Transcribe the records below exactly as they appear.

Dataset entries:

# # #

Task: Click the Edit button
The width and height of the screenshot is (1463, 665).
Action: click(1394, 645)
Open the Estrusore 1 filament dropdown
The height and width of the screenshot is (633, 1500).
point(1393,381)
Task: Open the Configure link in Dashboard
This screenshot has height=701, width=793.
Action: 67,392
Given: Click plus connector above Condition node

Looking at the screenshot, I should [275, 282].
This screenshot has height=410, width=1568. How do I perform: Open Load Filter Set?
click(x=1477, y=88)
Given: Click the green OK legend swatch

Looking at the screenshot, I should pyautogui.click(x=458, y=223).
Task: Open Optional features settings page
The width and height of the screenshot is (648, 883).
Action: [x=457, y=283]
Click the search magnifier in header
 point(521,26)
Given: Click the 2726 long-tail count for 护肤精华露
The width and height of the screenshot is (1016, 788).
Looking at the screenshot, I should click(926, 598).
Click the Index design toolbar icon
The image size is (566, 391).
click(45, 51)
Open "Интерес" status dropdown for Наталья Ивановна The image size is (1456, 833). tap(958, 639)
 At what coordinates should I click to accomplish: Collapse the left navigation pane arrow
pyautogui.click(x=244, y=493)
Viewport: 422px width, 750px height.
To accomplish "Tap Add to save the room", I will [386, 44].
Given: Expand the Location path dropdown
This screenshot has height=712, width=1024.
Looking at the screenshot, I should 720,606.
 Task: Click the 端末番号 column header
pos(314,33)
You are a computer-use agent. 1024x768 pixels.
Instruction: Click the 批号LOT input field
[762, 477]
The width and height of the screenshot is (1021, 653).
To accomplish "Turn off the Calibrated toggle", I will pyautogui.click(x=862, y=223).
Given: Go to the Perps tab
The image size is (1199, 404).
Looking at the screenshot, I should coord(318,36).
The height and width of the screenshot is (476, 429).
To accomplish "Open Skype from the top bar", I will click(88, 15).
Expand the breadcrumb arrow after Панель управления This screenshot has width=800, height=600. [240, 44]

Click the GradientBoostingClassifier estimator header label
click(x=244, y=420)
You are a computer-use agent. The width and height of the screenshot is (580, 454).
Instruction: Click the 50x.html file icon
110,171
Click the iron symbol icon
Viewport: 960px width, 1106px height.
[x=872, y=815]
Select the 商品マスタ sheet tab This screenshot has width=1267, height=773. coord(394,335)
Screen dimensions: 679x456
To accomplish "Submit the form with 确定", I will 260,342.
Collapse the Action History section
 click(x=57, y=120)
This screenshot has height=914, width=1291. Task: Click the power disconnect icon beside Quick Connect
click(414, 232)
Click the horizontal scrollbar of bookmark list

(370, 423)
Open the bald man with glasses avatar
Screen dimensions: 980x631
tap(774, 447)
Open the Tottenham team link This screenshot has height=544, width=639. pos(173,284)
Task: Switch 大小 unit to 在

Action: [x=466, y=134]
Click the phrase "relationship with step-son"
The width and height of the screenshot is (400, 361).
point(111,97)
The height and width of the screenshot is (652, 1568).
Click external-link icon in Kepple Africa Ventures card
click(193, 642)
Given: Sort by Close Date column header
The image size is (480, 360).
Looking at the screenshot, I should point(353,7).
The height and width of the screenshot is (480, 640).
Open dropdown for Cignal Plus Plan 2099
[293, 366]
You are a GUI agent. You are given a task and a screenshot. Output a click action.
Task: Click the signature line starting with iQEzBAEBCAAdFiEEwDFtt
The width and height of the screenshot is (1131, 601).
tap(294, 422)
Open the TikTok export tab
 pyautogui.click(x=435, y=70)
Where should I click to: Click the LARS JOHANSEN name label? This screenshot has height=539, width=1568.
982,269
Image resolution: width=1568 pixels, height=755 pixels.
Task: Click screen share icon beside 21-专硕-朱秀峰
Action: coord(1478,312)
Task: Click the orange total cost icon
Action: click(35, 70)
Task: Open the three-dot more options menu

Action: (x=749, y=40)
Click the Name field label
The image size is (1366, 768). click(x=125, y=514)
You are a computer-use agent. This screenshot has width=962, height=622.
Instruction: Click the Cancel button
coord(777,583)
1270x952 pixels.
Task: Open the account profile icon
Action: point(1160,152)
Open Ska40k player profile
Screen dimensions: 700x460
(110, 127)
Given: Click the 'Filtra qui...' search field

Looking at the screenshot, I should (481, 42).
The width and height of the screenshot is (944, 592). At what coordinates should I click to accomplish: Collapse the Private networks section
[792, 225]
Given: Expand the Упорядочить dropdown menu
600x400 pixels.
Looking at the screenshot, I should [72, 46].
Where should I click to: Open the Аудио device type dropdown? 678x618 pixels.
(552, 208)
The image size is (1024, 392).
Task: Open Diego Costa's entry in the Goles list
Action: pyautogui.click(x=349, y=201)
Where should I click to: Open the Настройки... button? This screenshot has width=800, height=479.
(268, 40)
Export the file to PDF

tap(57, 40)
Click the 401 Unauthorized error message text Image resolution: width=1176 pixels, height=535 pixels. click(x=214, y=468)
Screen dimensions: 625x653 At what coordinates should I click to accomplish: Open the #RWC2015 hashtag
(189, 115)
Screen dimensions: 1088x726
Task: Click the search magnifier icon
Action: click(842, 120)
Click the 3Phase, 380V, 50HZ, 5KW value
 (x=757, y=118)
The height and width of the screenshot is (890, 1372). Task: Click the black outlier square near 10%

# # #

**Output below**:
Task: Click the Edit button
The width and height of the screenshot is (1463, 665).
Action: click(1394, 645)
Open the Estrusore 1 filament dropdown
The height and width of the screenshot is (633, 1500).
point(1393,381)
Task: Open the Configure link in Dashboard
This screenshot has height=701, width=793.
Action: 67,392
Given: Click plus connector above Condition node

Looking at the screenshot, I should [275, 282].
This screenshot has height=410, width=1568. How do I perform: Open Load Filter Set?
click(x=1477, y=88)
Given: Click the green OK legend swatch

Looking at the screenshot, I should pyautogui.click(x=458, y=223).
Task: Open Optional features settings page
The width and height of the screenshot is (648, 883).
Action: [x=457, y=283]
Click the search magnifier in header
 point(521,26)
Given: Click the 2726 long-tail count for 护肤精华露
The width and height of the screenshot is (1016, 788).
Looking at the screenshot, I should click(926, 598).
Click the Index design toolbar icon
The image size is (566, 391).
click(45, 51)
Open "Интерес" status dropdown for Наталья Ивановна The image size is (1456, 833). tap(958, 639)
 At what coordinates should I click to accomplish: Collapse the left navigation pane arrow
pyautogui.click(x=244, y=493)
Viewport: 422px width, 750px height.
To accomplish "Tap Add to save the room", I will [386, 44].
Given: Expand the Location path dropdown
This screenshot has height=712, width=1024.
Looking at the screenshot, I should 720,606.
 Task: Click the 端末番号 column header
pos(314,33)
You are a computer-use agent. 1024x768 pixels.
Instruction: Click the 批号LOT input field
[762, 477]
The width and height of the screenshot is (1021, 653).
To accomplish "Turn off the Calibrated toggle", I will pyautogui.click(x=862, y=223).
Given: Go to the Perps tab
The image size is (1199, 404).
Looking at the screenshot, I should coord(318,36).
The height and width of the screenshot is (476, 429).
To accomplish "Open Skype from the top bar", I will click(88, 15).
Expand the breadcrumb arrow after Панель управления This screenshot has width=800, height=600. [240, 44]

Click the GradientBoostingClassifier estimator header label
click(x=244, y=420)
You are a computer-use agent. The width and height of the screenshot is (580, 454).
Instruction: Click the 50x.html file icon
110,171
Click the iron symbol icon
Viewport: 960px width, 1106px height.
[x=872, y=815]
Select the 商品マスタ sheet tab This screenshot has width=1267, height=773. coord(394,335)
Screen dimensions: 679x456
To accomplish "Submit the form with 确定", I will 260,342.
Collapse the Action History section
 click(x=57, y=120)
This screenshot has height=914, width=1291. Task: Click the power disconnect icon beside Quick Connect
click(414, 232)
Click the horizontal scrollbar of bookmark list

(370, 423)
Open the bald man with glasses avatar
Screen dimensions: 980x631
tap(774, 447)
Open the Tottenham team link This screenshot has height=544, width=639. pos(173,284)
Task: Switch 大小 unit to 在

Action: [x=466, y=134]
Click the phrase "relationship with step-son"
The width and height of the screenshot is (400, 361).
point(111,97)
The height and width of the screenshot is (652, 1568).
Click external-link icon in Kepple Africa Ventures card
click(193, 642)
Given: Sort by Close Date column header
The image size is (480, 360).
Looking at the screenshot, I should point(353,7).
The height and width of the screenshot is (480, 640).
Open dropdown for Cignal Plus Plan 2099
[293, 366]
You are a GUI agent. You are given a task and a screenshot. Output a click action.
Task: Click the signature line starting with iQEzBAEBCAAdFiEEwDFtt
The width and height of the screenshot is (1131, 601).
tap(294, 422)
Open the TikTok export tab
 pyautogui.click(x=435, y=70)
Where should I click to: Click the LARS JOHANSEN name label? This screenshot has height=539, width=1568.
982,269
Image resolution: width=1568 pixels, height=755 pixels.
Task: Click screen share icon beside 21-专硕-朱秀峰
Action: coord(1478,312)
Task: Click the orange total cost icon
Action: click(35, 70)
Task: Open the three-dot more options menu

Action: (x=749, y=40)
Click the Name field label
The image size is (1366, 768). click(x=125, y=514)
You are a computer-use agent. This screenshot has width=962, height=622.
Instruction: Click the Cancel button
coord(777,583)
1270x952 pixels.
Task: Open the account profile icon
Action: point(1160,152)
Open Ska40k player profile
Screen dimensions: 700x460
(110, 127)
Given: Click the 'Filtra qui...' search field

Looking at the screenshot, I should (481, 42).
The width and height of the screenshot is (944, 592). At what coordinates should I click to accomplish: Collapse the Private networks section
[792, 225]
Given: Expand the Упорядочить dropdown menu
600x400 pixels.
Looking at the screenshot, I should [72, 46].
Where should I click to: Open the Аудио device type dropdown? 678x618 pixels.
(552, 208)
The image size is (1024, 392).
Task: Open Diego Costa's entry in the Goles list
Action: pyautogui.click(x=349, y=201)
Where should I click to: Open the Настройки... button? This screenshot has width=800, height=479.
(268, 40)
Export the file to PDF

tap(57, 40)
Click the 401 Unauthorized error message text Image resolution: width=1176 pixels, height=535 pixels. click(x=214, y=468)
Screen dimensions: 625x653 At what coordinates should I click to accomplish: Open the #RWC2015 hashtag
(189, 115)
Screen dimensions: 1088x726
Task: Click the search magnifier icon
Action: click(842, 120)
Click the 3Phase, 380V, 50HZ, 5KW value
 (x=757, y=118)
The height and width of the screenshot is (890, 1372). Task: Click the black outlier square near 10%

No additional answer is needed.